One of these is matter-antimatter asymmetry. Everything that we see around us is made of matter. Everything from the computer or smartphone that you are reading this on, to the primordial stars whose light is just reaching us now is formed of atomic matter. But for the past century we have known about another group of particles known as antimatter. It has the same mass as ordinary matter, but with opposite electrical charge, and when matter and antimatter collide they annihilate each other. And the existence of antimatter can not be disputed, with particle accelerators producing billions of antiprotons for experiments and hospitals now producing a significant number of antimatter electrons (called positrons) every day in their PET scanners. It exists.

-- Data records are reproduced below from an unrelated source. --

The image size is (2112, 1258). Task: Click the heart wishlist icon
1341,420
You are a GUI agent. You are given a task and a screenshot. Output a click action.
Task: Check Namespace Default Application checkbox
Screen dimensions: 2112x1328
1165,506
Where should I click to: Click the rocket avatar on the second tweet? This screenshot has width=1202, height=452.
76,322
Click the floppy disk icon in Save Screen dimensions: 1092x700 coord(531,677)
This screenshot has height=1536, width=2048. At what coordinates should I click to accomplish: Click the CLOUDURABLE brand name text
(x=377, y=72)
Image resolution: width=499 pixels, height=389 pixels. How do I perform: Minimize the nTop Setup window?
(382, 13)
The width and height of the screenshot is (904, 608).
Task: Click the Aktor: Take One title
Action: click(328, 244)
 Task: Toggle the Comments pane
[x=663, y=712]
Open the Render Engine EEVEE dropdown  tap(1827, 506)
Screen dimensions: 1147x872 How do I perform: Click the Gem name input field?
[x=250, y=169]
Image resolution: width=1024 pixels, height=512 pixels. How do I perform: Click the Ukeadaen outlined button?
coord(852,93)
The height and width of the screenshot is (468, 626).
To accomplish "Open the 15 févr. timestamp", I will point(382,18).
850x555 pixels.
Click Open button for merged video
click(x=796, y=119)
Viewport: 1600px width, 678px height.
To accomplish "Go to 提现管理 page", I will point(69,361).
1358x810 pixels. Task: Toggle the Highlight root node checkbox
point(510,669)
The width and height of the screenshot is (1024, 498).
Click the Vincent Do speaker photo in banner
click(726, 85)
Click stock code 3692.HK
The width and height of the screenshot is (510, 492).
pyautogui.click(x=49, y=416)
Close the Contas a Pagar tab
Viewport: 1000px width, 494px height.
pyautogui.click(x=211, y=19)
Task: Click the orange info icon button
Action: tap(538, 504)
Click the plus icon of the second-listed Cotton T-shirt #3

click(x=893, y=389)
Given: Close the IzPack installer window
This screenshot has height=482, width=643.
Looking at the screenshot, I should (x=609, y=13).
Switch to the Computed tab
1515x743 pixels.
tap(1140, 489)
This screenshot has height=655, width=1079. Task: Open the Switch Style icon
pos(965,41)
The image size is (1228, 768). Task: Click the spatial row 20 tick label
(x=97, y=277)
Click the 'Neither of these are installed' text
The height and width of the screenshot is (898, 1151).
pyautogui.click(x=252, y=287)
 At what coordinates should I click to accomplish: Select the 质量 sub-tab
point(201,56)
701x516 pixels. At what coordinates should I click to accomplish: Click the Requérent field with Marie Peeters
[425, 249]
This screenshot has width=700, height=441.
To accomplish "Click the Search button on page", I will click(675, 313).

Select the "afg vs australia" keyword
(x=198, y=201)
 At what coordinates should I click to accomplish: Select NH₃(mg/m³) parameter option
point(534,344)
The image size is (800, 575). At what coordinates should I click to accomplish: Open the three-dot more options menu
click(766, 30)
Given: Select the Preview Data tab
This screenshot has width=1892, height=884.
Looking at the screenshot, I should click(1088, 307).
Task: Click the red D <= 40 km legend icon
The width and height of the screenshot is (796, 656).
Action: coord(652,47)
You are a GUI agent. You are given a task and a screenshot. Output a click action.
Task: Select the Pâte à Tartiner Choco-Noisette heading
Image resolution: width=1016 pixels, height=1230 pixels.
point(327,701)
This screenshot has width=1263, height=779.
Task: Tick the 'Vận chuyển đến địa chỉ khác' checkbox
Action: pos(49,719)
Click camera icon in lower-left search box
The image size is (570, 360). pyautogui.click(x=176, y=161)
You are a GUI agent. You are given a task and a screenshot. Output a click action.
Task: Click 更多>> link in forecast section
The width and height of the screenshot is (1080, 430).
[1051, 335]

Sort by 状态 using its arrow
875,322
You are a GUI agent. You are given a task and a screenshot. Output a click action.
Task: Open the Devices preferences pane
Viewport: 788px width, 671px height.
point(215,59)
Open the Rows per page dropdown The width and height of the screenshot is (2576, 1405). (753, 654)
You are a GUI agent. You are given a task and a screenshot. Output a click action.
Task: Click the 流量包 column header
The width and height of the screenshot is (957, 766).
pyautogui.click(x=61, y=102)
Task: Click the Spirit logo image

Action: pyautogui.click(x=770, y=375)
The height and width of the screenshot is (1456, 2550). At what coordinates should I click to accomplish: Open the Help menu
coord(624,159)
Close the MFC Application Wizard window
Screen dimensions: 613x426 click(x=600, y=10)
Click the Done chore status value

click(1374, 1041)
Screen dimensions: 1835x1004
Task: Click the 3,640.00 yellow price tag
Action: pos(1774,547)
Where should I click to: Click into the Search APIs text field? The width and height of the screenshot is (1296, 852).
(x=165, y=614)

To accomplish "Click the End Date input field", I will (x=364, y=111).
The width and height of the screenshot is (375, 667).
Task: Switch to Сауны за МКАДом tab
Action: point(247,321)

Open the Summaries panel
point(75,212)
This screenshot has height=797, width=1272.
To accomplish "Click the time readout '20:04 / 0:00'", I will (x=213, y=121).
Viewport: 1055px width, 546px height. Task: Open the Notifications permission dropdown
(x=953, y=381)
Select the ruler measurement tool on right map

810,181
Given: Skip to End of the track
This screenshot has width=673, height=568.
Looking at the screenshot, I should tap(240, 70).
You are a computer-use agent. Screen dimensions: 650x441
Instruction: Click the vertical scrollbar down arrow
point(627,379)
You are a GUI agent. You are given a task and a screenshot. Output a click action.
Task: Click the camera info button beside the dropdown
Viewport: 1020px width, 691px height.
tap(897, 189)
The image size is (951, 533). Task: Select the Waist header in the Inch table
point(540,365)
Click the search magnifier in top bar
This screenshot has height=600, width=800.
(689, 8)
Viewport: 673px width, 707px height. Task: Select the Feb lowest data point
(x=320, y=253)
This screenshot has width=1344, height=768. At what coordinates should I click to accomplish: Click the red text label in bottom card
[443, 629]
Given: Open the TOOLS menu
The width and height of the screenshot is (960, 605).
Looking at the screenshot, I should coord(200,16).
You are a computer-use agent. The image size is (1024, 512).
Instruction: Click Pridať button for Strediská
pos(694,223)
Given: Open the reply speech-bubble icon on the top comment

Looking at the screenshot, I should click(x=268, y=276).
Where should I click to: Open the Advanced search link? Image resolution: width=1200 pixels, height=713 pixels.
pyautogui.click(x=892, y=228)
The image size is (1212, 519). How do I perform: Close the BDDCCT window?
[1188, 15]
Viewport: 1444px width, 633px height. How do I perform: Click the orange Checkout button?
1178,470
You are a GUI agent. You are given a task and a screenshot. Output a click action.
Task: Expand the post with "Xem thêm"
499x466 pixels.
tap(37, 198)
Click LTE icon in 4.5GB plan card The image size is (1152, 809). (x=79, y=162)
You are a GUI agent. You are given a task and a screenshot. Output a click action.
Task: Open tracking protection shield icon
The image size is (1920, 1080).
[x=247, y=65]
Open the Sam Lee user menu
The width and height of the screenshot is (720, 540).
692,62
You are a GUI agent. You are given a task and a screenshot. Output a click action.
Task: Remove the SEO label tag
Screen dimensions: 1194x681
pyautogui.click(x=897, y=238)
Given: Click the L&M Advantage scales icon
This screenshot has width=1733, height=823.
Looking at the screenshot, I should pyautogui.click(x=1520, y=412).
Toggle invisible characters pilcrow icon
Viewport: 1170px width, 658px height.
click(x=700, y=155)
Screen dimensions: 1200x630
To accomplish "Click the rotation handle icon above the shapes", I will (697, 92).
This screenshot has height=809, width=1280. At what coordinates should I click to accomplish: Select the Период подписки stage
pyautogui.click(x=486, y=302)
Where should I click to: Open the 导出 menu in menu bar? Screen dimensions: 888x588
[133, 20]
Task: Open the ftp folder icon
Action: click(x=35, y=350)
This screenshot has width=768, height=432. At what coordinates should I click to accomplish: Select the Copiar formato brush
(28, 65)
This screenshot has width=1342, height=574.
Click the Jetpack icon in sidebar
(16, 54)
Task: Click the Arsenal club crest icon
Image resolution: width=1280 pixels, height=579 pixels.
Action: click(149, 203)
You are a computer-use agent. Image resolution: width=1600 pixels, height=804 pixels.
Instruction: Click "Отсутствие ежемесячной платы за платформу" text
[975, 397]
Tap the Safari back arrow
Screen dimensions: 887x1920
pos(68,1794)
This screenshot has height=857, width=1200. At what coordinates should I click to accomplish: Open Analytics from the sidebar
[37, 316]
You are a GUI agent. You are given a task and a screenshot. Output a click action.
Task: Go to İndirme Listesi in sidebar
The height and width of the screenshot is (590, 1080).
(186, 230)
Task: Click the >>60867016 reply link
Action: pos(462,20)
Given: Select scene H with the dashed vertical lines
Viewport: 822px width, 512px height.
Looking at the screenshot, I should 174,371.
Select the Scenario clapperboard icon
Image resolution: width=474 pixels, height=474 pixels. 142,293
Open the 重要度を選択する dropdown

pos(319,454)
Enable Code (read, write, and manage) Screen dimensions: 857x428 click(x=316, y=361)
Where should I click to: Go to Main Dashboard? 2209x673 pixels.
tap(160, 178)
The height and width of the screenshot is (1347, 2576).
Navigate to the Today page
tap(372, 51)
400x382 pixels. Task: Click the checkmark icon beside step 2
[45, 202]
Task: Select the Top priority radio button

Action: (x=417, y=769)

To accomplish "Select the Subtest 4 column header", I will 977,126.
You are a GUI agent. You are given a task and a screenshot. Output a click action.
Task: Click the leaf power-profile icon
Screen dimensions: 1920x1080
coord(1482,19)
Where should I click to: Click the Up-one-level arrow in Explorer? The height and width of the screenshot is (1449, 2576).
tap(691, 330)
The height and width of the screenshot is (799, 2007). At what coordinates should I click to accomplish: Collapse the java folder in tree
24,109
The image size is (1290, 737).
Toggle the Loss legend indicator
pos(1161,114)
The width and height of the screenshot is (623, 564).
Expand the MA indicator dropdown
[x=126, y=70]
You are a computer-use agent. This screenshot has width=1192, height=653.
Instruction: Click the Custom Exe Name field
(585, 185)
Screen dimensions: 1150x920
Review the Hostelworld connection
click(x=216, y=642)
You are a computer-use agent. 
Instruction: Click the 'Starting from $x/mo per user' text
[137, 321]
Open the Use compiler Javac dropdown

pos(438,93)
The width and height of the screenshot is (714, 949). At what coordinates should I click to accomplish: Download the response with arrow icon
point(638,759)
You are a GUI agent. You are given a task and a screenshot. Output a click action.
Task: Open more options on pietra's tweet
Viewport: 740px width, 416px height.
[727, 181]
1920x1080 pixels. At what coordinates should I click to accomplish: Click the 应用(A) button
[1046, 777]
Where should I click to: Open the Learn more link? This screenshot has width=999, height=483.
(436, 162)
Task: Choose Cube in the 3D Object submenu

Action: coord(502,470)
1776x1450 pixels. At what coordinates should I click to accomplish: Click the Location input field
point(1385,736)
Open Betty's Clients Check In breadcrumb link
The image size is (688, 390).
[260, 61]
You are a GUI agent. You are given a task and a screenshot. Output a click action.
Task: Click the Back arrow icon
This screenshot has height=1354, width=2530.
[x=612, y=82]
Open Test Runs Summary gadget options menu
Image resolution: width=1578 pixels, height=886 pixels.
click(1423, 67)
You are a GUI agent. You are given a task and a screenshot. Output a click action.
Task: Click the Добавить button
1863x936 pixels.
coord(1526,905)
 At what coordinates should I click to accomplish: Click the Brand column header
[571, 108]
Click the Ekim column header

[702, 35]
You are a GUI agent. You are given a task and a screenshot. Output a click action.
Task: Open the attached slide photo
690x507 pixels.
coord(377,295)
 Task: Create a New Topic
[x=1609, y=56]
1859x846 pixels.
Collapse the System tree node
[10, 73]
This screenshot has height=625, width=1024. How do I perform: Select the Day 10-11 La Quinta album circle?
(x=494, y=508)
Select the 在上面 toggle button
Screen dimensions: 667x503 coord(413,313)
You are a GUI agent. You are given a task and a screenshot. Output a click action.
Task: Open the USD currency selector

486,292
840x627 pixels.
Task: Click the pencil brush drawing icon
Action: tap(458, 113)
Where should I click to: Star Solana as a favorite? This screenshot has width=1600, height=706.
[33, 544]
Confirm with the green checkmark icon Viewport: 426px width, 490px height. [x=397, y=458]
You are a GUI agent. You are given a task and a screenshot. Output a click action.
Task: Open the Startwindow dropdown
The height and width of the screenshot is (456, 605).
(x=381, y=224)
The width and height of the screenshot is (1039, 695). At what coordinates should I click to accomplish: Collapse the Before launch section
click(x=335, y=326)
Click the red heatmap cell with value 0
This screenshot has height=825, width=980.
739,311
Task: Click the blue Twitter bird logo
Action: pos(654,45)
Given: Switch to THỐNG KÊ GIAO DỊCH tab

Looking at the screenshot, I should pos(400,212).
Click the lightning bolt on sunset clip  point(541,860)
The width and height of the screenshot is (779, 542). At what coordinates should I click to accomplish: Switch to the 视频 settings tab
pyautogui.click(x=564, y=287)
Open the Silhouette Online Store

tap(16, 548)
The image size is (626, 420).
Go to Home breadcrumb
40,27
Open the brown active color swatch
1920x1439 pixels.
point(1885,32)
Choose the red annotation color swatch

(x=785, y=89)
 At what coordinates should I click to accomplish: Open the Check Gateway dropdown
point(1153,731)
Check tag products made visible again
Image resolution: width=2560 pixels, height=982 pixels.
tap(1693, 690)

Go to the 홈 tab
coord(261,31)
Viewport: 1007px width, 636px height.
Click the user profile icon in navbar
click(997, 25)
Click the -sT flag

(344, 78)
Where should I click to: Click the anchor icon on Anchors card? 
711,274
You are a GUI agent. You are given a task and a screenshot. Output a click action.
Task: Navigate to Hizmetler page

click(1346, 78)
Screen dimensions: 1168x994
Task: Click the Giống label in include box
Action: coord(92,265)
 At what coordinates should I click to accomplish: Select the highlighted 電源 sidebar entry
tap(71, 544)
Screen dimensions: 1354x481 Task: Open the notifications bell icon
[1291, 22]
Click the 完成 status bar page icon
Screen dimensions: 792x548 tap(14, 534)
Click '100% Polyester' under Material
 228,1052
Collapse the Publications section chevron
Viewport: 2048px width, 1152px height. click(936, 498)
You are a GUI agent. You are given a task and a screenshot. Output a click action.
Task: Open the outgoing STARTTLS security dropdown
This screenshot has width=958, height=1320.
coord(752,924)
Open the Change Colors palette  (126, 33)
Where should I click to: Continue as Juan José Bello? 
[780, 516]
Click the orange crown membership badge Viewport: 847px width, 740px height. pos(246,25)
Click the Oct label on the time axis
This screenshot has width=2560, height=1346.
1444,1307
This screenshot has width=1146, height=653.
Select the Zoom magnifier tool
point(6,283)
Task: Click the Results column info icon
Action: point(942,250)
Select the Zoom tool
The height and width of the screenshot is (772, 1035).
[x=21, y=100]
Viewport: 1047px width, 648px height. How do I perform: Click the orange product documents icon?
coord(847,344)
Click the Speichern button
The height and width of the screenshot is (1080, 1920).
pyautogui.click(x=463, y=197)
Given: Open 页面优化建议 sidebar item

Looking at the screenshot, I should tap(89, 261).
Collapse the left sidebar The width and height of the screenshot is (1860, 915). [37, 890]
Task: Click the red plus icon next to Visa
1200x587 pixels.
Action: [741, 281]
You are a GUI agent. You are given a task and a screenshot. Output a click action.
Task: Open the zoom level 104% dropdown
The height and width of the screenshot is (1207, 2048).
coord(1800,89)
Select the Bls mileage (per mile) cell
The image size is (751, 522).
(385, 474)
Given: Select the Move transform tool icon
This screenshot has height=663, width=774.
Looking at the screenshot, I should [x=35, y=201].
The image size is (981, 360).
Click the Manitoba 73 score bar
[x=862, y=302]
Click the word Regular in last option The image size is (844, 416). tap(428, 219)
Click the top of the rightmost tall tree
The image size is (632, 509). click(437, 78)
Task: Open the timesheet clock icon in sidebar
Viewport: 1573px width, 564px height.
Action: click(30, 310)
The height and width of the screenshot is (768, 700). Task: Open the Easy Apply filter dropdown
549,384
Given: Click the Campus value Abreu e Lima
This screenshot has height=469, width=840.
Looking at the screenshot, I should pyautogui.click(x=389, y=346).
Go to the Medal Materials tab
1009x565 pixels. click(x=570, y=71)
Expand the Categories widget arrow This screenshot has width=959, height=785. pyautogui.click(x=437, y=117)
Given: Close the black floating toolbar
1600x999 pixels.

But it is also the subject of a great mystery. The laws of physics as we know them say that there is a symmetry between matter and antimatter. If you create matter out of the vacuum, then an equal amount of antimatter must be generated. And the only way to destroy matter is to destroy an equal quantity of antimatter. In every reaction, matter and antimatter remain balanced.
So where is all of the antimatter?
Astronomers and astrophysicists have probed the entire visible Universe, and no significant quantities have ever been found. The Big Bang model correctly predicts most of the properties of the Universe, but cannot explain why the Universe seems to have only matter in it, with no antimatter for balance. It is a mystery.
One possibility is that there is some reaction that we do not yet understand in which matter can be produced without antimatter, or at a greater rate than antimatter. It is this possibility that the LHCb has been probing with this latest research.
The team at LHCb generated billions of strange B mesons, usually denoted Bs0, which are composed of a strange quark and a beauty or bottom antiquark. They then carefully measured the particles that were generated when these B-mesons decayed, and specifically looked for decays that violated the expected symmetry. And what they discovered was that at certain times in the B-mesons lifetime, it would violate CP-symmetry, which is necessary for violating matter-antimatter symmetry as well.
This time dependence arises from another interesting property of B-mesons, their oscillations. For reasons that are beyond the scope of this article, B-mesons are not fully matter or anti-matter. The quark and antiquark can interact through the weak nuclear force, and change their flavour. The strange quark and beauty antiquark will transform into a strange antiquark and a beauty quark. And this combination should behave in a similar way to the original B-meson, but according to this experiment it does not. When the particle oscillates into its own anti-particle, its decay properties change. It has violated CP and matter-antimatter symmetry.
This effect has been observed before in lighter particles, but never at a sufficiently high rate to explain the missing antimatter in the Universe. This is the first time that it has been observed in these strange beauty meson decays, but at this point we do not have enough data to explain this effect. It could be an odd property of this particular particle, in which case the mystery would remain. Or it might be the first clues to a new physical phenomenon or a new high energy effect that has greater implications. We just don't know yet.
It is an interesting result, but still a long way from explaining the matter-antimatter symmetry in the Universe. And so the search continues.